И между нами состоялся памятный разговор, что естественное поведение, при котором все — интонация, манеры, одежда — полностью отвечает внутренней сущности человека, — редкое благо. Оно не часто дается человеку от природы. Большинству приходится трудно, иногда мучительно искать и создавать свой внешний образ. И великое счастье найти его, а иногда просто отказавшись от поисков, быть тем, что ты есть, совершенствуя свое, а не заимствуя чужое и часто чуждое тебе.
Штрихи к портретам
В жизни мне везло на учителей. В том числе и в те годы, что я служил в армии. Одним из них, память о ком мне особенно дорога, был генерал-майор, впоследствии генерал-лейтенант, Николай Николаевич Биязи, смуглый, кареглазый, красивый броской красотой южанина, в прошлом наш военный атташе в Италии, специалист по горной войне, доцент, автор словаря, создатель военного факультета в Институте иностранных языков, а затем начальник и душа Военного института иностранных языков. Институт в 1941–1943 годах находился в Ставрополе на Волге (там, где теперь город Тольятти), а позже, с осени 1943 года, был переведен в Москву.
Не скажу, что Биязи дилемму «Быть или казаться?» решал однозначно: важно «быть», а каким «кажешься» — неважно. Был он личностью яркой, но и казаться еще ярче любил безмерно.
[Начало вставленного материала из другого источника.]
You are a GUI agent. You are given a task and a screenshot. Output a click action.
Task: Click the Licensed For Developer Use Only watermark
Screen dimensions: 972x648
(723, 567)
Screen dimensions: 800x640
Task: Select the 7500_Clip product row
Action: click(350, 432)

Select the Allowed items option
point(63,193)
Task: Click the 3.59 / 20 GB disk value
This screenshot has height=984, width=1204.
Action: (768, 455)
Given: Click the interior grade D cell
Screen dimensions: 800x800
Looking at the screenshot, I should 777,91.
За что не раз расплачивался.
Впервые я увидел его так: мы, курсанты курсов военных переводчиков, которых отдали в подчинение институту Биязи, совершили пеший переход из Куйбышева в Ставрополь по февральскому гололеду. Намерзшись и наголодавшись, ждали в одной из промерзших ставропольских школ решения своей судьбы и засыпали от усталости. И вдруг во дворе появились сани. В них был впряжен чудо-конь с лебединой шеей и тонкими ногами. Из саней выпрыгнул бравый генерал в бекеше и папахе, с ярким румянцем на щеках и веселыми проницательными глазами. Вошел к нам, выслушал рапорт, осмотрел наш строй, бодро приказал:
— Вымыть! Прожарить! Накормить! Дать отдохнуть! Продолжение знакомства завтра!
И назавтра, пропаренные и прожаренные, насколько можно накормленные, мы сидели в классе, а перед нами упруго расхаживал генерал Н. Н. Биязи — мы уже знали как его зовут — и читал нам пламенную лекцию о роли военных переводчиков в боевых действиях. И получалось так, что от военных переводчиков на фронте часто зависит многое, а иногда все. Это было преувеличением, но каким вдохновляющим!